I mean, virtualenv is not supposed to interact with that at all. System libraries are systems' package manager responsibility. Doubly so, as - as I get it - all this stuff is directly tied to the kernel driver.

What Python's package manager (pip in virtualenv) should do is build (or download prebuilt binaries) the relevant bindings and that's the extent of it. If others say it works this way with C (that comment about cmake and pkgconfig), then it must work this way with Python too.


> If someone still used system-wide packages that was either because a) [...] b) [...]
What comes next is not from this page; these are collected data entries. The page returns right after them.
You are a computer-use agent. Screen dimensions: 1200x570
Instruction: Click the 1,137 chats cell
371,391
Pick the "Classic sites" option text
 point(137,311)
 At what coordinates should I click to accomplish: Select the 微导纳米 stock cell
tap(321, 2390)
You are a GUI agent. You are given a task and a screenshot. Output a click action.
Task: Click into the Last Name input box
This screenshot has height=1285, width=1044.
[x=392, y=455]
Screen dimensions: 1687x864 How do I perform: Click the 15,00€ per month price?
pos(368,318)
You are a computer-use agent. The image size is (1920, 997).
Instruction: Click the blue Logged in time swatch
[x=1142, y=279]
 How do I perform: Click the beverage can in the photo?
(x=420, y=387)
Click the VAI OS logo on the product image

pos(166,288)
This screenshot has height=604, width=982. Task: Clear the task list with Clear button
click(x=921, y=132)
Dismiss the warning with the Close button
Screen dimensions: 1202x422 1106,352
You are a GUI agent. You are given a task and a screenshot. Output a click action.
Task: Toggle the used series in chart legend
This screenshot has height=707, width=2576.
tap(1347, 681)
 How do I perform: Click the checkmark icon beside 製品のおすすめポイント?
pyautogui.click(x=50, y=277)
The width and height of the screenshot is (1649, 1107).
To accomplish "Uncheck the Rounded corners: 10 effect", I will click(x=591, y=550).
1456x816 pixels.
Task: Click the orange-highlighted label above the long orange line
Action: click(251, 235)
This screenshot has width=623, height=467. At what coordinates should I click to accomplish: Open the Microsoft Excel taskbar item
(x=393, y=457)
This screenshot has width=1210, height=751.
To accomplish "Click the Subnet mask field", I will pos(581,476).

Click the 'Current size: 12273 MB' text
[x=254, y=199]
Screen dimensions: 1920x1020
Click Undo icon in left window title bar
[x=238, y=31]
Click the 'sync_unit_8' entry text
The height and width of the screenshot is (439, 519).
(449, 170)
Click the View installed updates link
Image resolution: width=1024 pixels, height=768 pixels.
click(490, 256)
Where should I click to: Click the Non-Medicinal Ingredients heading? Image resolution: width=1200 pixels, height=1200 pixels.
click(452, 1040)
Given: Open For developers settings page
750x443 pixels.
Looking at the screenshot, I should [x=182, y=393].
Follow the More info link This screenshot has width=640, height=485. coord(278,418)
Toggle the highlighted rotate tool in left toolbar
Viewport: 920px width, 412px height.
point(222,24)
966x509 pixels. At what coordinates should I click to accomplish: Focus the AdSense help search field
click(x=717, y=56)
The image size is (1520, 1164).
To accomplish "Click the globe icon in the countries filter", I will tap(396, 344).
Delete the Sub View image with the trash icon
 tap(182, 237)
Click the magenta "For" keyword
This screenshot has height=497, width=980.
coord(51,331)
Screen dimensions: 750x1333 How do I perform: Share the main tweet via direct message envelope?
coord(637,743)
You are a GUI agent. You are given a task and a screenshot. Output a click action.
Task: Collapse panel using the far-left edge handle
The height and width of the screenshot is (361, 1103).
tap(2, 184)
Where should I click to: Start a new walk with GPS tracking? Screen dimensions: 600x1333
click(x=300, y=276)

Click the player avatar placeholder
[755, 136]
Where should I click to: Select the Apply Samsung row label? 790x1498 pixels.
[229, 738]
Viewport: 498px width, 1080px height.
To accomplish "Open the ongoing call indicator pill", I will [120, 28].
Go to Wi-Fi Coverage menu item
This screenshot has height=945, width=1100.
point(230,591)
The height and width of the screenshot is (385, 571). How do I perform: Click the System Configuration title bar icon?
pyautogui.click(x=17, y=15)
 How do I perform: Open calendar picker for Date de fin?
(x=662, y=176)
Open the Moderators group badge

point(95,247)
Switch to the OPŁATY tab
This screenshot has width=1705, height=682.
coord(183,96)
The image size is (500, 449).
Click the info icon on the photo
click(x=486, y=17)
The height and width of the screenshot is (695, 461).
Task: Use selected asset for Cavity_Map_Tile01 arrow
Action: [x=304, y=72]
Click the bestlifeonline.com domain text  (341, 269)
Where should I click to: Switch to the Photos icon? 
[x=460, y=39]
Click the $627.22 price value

Or simply because they are packagers for some distro and they user want a simple way to pull-in some software by it's name, while the upstream devs imaging people cloning their public repo and run the software from the checkout in their own home, with regular pull, regularly rebuilding the needed surroundings...

Not to talking about modern systems/distro with not-really-posix vision like NixOS or Guix System...

> In a similar spirit, any Python project can be distributed as one binary

A single 10+Gb binary :-D


Ridiculous, 10gb binary only if machine learning models involved. I had distributed full stack binaries in 70mb or less.